[Opening SELECTED EXCERPT section]
Matt Yglesias had earlier this week critiqued Brooks (among others) for taking the exact opposite stance of the one he was adopting here:

Oftentimes in the Obama Era the difference between “reasonable” conservatives (David Brooks and Greg Mankiw often leading the charge) and reasonable liberals has been that reasonable liberals look at flawed legislation that would improve on the status quo and support it while “reasonable” conservatives look at flawed legislation that would improve on the status quo and oppose it, while claiming to support alternative flawed proposals that they don’t actually lift a finger to organize support for within their own ideological faction.

2. Inequality, social mobility, and the American Dream. The Economist had a good piece that can serve as a starting point for a post I’ll be writing soon on inequality, social mobility, and the American dream:

The evidence is that America does offer opportunity; but not nearly as much as its citizens believe.

Parental income is a better predictor of a child’s future in America than in much of Europe, implying that social mobility is less powerful.

3. The Science of Life. Jonah Lehrer for Seed magazine has a brilliant piece on how cities are like living organisms. As a side matter, he notes this beautifully poignant data point:

[A]n animal’s lifespan can be roughly calculated by raising its mass to the 1/4 power. Heartbeats scale in the opposite direction, so that bigger animals have a slower pulse. The end result is that every living creature gets about a billion heartbeats worth of life. Small animals just consume their lives faster.

4. Fine-tuning life. Gary Wolf for the New York Times Magazine explains how the accessibility of computers is creating data about every aspect of our lives — and of the efforts of some people to begin to catalog and find insights in their own data. Surprisingly, Lifehacker was never mentioned.
[Closing SELECTED EXCERPT section]
[Opening RECORDS SHOWN section]
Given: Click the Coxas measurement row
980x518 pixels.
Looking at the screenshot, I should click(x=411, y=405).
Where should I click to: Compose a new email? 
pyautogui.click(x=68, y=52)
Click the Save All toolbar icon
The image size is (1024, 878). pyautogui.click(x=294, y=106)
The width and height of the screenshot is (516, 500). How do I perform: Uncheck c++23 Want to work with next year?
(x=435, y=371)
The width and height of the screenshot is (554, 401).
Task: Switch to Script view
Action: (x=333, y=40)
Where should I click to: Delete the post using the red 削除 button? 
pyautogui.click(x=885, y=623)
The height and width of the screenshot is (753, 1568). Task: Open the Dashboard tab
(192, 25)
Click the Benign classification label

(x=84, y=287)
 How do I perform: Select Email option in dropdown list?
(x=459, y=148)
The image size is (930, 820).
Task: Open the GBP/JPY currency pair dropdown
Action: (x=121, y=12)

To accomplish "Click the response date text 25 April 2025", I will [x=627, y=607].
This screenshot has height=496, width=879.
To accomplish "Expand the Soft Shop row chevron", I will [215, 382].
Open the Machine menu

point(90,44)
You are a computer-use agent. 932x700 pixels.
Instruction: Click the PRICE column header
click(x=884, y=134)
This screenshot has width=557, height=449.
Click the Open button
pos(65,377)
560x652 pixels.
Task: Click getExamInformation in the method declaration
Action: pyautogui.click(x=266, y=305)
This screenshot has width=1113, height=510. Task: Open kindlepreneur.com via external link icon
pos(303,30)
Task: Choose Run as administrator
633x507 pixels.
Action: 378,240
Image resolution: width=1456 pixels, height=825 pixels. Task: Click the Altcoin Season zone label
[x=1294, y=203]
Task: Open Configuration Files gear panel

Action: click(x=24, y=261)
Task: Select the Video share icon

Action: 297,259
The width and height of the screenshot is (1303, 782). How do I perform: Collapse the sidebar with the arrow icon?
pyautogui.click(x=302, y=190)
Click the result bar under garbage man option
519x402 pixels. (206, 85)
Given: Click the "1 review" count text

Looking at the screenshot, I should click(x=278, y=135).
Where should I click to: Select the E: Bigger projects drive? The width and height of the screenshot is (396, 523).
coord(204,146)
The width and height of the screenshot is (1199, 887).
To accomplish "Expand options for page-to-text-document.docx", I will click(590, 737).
[Closing RECORDS SHOWN section]
TASK: Pick up the numbered link roundup where it leaves off, after the item on tracking personal data, and keep going in the same style.

ANSWER TO THE PROBLEM:
5. The Anthora Cup. Margalit Fox of the New York Times writes the obituary for Leslie Buck, the designer of the Anthora cup:

It was for decades the most enduring piece of ephemera in New York City and is still among the most recognizable. Trim, blue and white, it fits neatly in the hand, sized so its contents can be downed in a New York minute. It is as vivid an emblem of the city as the Statue of Liberty, beloved of property masters who need to evoke Gotham at a glance in films and on television.

6. Unified Theory of the Financial Crisis. Ezra Klein synthesizes various narratives into a unified theory of the financial crisis.

7. The Structural Deficit. Donald B. Marron provides a coherent and reality-based conservative look at America’s structural deficit. Absolutely a Must-Read.

8. The Financial Doomsday Machine. Martin Wolf dedicated his column in the Financial Times last week to describe the “financial doomsday machine“:

[T]he financial sector has become bigger and riskier. The UK case is dramatic, with banking assets jumping from 50 per cent of GDP to more than 550 per cent over the past four decades…The combination of state insurance (which protects creditors) with limited liability (which protects shareholders) creates a financial doomsday machine. What happens is best thought of as “rational carelessness”. Its most dangerous effect comes via the extremes of the credit cycle.

9. Realism on China. Stephen Walt explains his take on China’s strategic ambitions — and its inevitable rivalry with the United States and other regional powers.

10. The Tea Party & Immigration. Radley Balko explains his take on the widespread support among the Tea Party for the massive government power grab that is Arizona’s new immigration law:

It also makes a mockery of the media narrative that these are gathering of anti-government extremists. Seems like in may parts of the country they’re as pro-government as the current administration, just pro-their kind of government.

Coincidentally, I made that exact point about the Tea Party back in September 2009 entitled: These Protests Aren’t Against Big Government, But About Liberals Running the Government.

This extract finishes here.